What federal and state governments are doing about it
The CDC is working closely with affected states to understand the nature of the illness and the extent of its impact. The Food and Drug Administration issued a statement saying it is “deeply concerned about these incidents” and is working closely with the CDC to investigate the outbreak as quickly as possible. The FDA is analyzing a collection of over 120 product samples provided by state public health officials for the presence of a broad range of chemicals, including nicotine, THC and other cannabinoids, cutting agents, additives, pesticides, opioids, poisons, heavy metals and toxins.

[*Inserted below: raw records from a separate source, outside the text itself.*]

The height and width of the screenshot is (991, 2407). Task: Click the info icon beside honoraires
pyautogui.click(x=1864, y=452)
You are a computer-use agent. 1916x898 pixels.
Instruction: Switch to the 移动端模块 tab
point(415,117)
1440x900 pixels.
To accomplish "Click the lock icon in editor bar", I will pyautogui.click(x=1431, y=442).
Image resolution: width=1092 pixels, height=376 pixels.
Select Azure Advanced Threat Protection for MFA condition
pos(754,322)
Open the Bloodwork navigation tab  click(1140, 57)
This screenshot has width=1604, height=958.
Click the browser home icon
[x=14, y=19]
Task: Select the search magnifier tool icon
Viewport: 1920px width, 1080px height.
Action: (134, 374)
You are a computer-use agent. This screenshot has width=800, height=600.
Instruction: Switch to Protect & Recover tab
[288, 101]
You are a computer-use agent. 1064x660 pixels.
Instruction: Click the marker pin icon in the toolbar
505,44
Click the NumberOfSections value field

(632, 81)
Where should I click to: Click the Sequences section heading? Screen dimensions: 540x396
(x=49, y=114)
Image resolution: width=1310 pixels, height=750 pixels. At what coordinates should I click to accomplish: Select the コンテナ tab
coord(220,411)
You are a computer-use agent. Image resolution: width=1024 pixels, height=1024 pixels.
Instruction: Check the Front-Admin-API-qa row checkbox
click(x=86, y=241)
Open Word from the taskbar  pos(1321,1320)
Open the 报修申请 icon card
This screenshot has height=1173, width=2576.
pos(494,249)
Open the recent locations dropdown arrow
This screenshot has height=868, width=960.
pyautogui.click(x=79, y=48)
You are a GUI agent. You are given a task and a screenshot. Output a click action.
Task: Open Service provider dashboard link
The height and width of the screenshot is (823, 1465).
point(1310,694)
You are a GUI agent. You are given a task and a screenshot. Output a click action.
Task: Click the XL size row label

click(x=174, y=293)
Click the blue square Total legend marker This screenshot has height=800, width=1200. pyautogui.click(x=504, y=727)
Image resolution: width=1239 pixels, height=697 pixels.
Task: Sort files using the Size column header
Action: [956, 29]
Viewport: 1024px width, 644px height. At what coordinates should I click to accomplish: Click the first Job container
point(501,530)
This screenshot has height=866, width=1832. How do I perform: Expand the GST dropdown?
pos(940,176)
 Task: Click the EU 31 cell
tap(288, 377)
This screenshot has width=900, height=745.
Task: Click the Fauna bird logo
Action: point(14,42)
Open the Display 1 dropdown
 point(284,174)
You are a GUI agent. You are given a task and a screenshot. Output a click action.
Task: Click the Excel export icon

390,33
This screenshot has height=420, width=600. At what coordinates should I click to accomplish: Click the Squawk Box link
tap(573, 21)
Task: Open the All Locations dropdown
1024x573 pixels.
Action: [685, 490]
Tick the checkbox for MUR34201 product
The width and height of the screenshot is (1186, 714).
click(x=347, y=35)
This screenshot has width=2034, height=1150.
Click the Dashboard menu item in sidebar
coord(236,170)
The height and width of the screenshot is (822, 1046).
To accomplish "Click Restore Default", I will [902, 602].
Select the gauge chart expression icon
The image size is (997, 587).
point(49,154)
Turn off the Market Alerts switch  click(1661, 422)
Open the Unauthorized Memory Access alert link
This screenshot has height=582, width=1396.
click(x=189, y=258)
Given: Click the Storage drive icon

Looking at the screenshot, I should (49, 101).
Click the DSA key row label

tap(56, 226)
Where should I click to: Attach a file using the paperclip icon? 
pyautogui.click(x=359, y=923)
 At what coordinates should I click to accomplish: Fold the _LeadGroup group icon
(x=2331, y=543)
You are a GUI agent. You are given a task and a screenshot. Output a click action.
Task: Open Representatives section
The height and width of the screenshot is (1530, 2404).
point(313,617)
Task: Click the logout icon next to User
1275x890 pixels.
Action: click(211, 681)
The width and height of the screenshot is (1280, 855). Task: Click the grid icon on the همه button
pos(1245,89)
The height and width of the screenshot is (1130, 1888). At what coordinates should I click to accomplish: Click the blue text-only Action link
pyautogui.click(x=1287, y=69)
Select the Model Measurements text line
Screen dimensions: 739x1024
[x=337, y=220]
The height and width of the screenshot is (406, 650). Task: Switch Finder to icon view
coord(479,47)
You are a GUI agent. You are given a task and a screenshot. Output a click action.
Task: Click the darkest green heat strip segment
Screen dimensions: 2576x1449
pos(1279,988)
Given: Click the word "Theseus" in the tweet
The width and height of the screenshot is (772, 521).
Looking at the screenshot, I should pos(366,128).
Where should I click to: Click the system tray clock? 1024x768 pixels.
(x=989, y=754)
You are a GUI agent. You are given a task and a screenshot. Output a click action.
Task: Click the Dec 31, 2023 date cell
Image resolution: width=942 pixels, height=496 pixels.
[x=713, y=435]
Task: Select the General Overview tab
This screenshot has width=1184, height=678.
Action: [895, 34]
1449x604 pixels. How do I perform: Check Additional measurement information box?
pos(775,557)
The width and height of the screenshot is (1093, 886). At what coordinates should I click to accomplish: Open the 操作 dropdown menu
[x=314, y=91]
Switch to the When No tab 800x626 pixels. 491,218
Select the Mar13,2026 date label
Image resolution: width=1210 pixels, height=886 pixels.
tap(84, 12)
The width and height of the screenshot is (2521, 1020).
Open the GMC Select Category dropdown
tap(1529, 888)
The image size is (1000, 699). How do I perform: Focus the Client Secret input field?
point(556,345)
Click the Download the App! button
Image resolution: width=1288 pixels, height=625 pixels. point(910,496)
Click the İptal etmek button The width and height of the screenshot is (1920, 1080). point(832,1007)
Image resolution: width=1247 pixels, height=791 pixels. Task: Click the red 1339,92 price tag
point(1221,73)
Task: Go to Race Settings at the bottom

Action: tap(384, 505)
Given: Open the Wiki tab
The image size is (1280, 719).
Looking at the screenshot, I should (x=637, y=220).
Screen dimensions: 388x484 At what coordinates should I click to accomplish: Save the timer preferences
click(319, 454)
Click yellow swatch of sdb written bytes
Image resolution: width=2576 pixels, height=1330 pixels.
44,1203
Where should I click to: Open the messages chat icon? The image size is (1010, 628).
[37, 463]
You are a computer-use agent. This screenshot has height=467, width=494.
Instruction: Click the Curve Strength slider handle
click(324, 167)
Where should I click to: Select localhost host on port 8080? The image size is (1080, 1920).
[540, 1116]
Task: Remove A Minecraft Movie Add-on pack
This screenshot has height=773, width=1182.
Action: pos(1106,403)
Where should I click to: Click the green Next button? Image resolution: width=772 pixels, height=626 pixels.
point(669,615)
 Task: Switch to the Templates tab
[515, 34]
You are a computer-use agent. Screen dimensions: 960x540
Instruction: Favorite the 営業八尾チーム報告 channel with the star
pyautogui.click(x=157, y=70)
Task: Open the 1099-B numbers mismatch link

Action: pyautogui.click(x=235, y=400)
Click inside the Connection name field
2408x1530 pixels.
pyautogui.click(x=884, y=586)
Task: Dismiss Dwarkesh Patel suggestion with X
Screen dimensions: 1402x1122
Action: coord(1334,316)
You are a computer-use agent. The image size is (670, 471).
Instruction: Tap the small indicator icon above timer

“More information is needed to better understand whether there is a relationship between any specific products and any specific substances in those products and the reported illnesses,” Mitch Zeller, director of the FDA’s Center for Tobacco Products, said in a press briefing earlier this month.
On Monday, the CDC announced it activated its Emergency Operations Center to provide increased operational support for the response.
The FDA announced Thursday it has enlisted the help of its office of criminal investigations, the law-enforcement arm of the FDA. “We are in desperate need of facts,” Zeller said. He emphasized that the FDA is not looking to prosecute anyone for personal use of any of the substances linked to the vaping illnesses.
The long-term answer to this “epidemic” is clear to anyone with honest intentions: Federal legalization and regulation of cannabis and its extracts would create industry-standard practices, ingredients, testing, packaging, labeling, and recorded chains of possession from source to shelf.
Any other federal response is misguided and likely influenced by corporate interests.